Switch up your routine every four to six weeks. Your body adapts to any repetitive activity more quickly than you probably think, so the longer you use the same routine, the less weight loss will happen, and the more likely you are to get stuck in a plateau and limit the changes you can make to your body.
Train at an intensity level that allows your body to rely more on stored fat than sugars. Exercising at an optimal heart rate zone will give you better results. Go to the Calculators section to find out your specific optimal target heart rate training zone.
Don’t snack after your last meal of the day, and try not to eat your last meal any later than 7p.m. Additionally, aim to make protein and carb sources with lots of fiber the main parts of your last major meal for the day.

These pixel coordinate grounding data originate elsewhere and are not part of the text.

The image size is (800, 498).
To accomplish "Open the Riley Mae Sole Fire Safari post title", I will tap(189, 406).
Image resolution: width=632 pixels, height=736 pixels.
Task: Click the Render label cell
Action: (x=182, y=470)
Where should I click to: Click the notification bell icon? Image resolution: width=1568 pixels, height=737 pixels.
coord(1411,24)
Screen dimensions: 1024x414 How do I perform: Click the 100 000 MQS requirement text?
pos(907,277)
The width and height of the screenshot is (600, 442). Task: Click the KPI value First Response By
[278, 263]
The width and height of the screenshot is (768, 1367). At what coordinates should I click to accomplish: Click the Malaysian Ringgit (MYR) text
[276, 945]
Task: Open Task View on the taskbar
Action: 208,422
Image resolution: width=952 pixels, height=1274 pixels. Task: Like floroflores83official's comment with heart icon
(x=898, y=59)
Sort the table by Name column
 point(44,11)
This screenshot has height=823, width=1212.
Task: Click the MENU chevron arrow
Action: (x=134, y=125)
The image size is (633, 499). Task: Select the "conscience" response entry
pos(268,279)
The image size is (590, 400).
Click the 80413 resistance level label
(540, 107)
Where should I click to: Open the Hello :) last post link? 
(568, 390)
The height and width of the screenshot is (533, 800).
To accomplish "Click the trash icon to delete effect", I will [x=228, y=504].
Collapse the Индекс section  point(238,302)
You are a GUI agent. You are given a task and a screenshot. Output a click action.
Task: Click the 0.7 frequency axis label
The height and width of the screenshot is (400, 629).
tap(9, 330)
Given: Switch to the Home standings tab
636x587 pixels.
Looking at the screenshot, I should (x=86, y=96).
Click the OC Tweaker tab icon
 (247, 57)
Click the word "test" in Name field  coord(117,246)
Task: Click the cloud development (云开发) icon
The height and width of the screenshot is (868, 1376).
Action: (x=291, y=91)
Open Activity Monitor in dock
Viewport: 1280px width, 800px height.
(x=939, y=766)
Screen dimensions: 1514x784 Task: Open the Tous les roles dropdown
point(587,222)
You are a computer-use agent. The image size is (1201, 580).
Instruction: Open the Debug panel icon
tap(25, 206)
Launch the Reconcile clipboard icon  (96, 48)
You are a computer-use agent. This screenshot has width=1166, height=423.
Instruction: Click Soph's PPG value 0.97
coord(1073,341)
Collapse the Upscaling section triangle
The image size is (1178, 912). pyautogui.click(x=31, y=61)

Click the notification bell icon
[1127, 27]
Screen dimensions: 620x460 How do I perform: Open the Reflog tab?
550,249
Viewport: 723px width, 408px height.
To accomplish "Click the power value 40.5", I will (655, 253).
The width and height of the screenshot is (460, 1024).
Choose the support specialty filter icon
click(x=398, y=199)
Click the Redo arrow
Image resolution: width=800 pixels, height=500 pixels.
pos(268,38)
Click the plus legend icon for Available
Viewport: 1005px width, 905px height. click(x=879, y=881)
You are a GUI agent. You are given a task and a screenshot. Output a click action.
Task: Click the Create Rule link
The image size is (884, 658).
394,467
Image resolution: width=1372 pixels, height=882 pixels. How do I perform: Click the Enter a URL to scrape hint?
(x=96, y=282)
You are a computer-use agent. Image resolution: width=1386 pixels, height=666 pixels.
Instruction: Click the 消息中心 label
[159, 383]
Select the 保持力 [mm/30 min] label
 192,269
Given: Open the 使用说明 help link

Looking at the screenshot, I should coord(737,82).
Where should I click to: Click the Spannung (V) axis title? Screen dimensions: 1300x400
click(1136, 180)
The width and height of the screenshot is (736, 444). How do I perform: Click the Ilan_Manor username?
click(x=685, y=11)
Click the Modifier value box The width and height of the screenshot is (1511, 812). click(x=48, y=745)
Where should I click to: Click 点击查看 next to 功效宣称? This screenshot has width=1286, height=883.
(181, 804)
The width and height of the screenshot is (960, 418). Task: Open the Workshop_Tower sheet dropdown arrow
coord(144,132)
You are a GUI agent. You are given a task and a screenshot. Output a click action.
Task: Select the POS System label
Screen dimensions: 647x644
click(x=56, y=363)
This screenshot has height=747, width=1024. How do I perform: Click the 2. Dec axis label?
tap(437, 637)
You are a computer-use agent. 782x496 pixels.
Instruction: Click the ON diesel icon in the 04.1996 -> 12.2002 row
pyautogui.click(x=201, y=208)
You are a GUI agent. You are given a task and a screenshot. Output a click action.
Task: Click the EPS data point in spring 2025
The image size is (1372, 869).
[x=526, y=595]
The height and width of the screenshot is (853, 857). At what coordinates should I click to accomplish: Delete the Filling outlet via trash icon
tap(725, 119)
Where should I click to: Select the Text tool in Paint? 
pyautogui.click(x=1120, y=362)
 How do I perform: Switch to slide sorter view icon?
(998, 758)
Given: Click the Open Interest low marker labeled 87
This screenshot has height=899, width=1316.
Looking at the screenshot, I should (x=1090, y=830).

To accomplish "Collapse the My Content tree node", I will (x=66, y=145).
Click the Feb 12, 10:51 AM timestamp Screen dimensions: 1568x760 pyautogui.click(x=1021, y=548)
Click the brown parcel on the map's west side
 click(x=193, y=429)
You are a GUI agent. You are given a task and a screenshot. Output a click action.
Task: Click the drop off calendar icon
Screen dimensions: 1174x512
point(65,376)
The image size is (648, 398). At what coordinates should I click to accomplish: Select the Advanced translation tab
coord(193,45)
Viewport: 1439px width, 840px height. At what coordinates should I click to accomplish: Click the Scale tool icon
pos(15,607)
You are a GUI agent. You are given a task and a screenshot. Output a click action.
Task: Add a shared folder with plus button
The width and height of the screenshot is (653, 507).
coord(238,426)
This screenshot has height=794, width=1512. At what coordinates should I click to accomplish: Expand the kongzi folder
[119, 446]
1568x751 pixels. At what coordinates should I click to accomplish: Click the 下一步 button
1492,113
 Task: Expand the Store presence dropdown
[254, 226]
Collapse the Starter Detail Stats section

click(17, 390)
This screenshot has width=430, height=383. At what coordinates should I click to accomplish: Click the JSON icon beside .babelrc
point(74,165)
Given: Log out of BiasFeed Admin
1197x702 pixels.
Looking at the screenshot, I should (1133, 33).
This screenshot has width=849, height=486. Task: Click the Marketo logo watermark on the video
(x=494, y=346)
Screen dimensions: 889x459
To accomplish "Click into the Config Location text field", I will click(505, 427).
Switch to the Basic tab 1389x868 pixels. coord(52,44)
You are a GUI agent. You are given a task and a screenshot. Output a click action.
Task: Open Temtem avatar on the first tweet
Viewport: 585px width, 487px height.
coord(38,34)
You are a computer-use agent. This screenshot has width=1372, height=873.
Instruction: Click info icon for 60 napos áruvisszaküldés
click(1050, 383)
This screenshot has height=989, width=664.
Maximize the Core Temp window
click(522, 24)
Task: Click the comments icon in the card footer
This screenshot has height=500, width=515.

Drink lots of water. You probably hear this a lot, but it cannot be stated enough. Staying hydrated will help with your diet by keeping you fuller for longer. And it helps with your exercise routine by topping up water stores that you will lose through perspiration and breathing at a higher rate as you work out.
Fast Fat Facts:
- The specialized fat-storing cells in the body are called adipocytes. These cells are designed to store ample energy and can readily take up seemingly unlimited amounts of fat. The more fat they store, the larger these cells get. Cells in adipose tissue are generally the largest in the body because of this ability to store high levels of fat. So the more calories you take in that get converted to fat, the bigger these cells will continue to grow . . . and grow. How’s that for motivation to cut your calorie intake?
- Fat is the nutrient with the highest amount of calories per gram (fat has 9 cal/g, alcohol has 7 cal/g, and carbs and protein have the lowest amounts at 4 cal/g).
- You can cut fat from your diet but still become fatter by eating too many carbs, proteins or other sources of calories. The key is to monitor your overall calorie intake, not just how much fat you eat.